Nunes v. McClatchy

Devin Nunes has sued The McClatchy Company and Liz Mair in state court in Virginia, alleging defamation and requesting $150 million in damages. The Complaint, which is embedded below, is fun to read. For example, footnote 1:

McClatchy is well-known for publishing false stories meant to advance the false narrative that associates of Donald J. Trump colluded with Russia to hack the 2016 presidential election.

McClatchy’s outrageous lies about Cleta Mitchell and the NRA get a reference:

Throughout 2018, McClatchy published false stories to stoke the Russian “collusion” narrative. In addition to stories about Cohen and Prague, McClatchy attacked Cleta Mitchell, an attorney who represented the National Rifle Association (“NRA”) for years. McClatchy completely fabricated a story that Ms. Mitchell had “concerns about [the NRA’s] ties to Russia and its possible involvement in channeling Russian funds into the 2016 elections to help Donald Trump.” … McClatchy’s hit pieces on Cohen, Mitchell and Nunes clearly demonstrate that McClatchy was an active participant in a calculated and concerted political operation, using information taken from a for-pay opposition research firm (Fusion GPS), for the sole purpose of furthering the Russian “collusion” narrative.

But those are just collateral observations. The centerpiece of Nunes’s defamation claim is McClatchy’s effort to tie him to a “fundraiser” that featured cocaine and underage girls:

The only purpose of McClatchy’s story was to put Congressman Nunes’s name in a headline along with the words “yacht,” “cocaine,” “prostitutes” and “fundraiser.” In fact, he had nothing to do with the episode. Nunes is a limited partner in a limited partnership that owns a winery. The winery has a yacht, and donated an evening on board the yacht to a charitable auction. (No good deed goes unpunished.) The guy who bought the evening on the yacht at the charity auction apparently threw a party that included cocaine and prostitutes. Devin Nunes had no knowledge of it and nothing to do with it.

The whole story was a politically-inspired fraud. But McClatchy’s fake news spread widely in newspapers (“A new report links California Republican Congressman Devin Nunes to a lawsuit concerning a Napa winery’s San Francisco Bay cruise that allegedly featured prostitutes and cocaine”) and social media (“Devin Nunes just got caught up in a disgusting yacht, cocaine, prostitute scandal”).

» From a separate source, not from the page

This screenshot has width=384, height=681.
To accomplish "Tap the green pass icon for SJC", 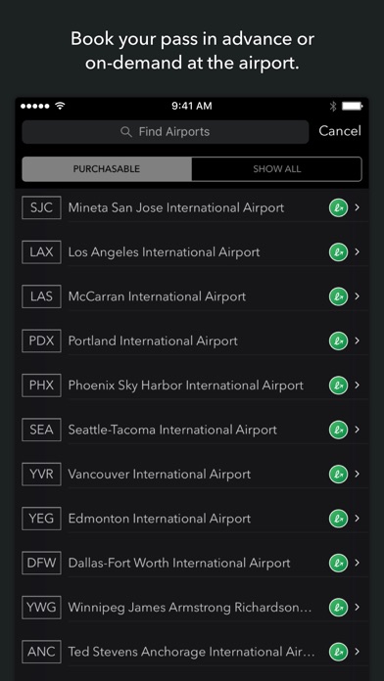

The incident happened in 2015 and was reported then, but McClatchy’s Fresno Bee made a major story of it in 2018, apparently in hopes of defeating Nunes in his re-election bid.

There is much more in the Complaint. Among other things, the role of political operative Liz Mair (who says on Linked In: “What do I do for these clients? Anonymously smear their opposition on the internet”).

What are Nunes’s chances of winning? Close to zero, I assume. Under current defamation law, I think it is almost impossible for a public official to win a defamation case no matter how egregious the facts are. My hope is that Nunes’s case survives long enough to enable some discovery. It would be fun to look at the email traffic at McClatchy to see why they chose to resurrect the 2015 “yacht” story just in time for the 2018 election campaign, for example. And whether they acknowledged in writing that they targeted Nunes because his committee was investigating Obama administration misdeeds.

There is one other hope, I suppose: if President Trump gets another Supreme Court nomination, it is possible that the Court might revisit the constitutional straitjacket in which it has placed the common law of defamation. That would be a good thing, from which Devin Nunes might possibly benefit.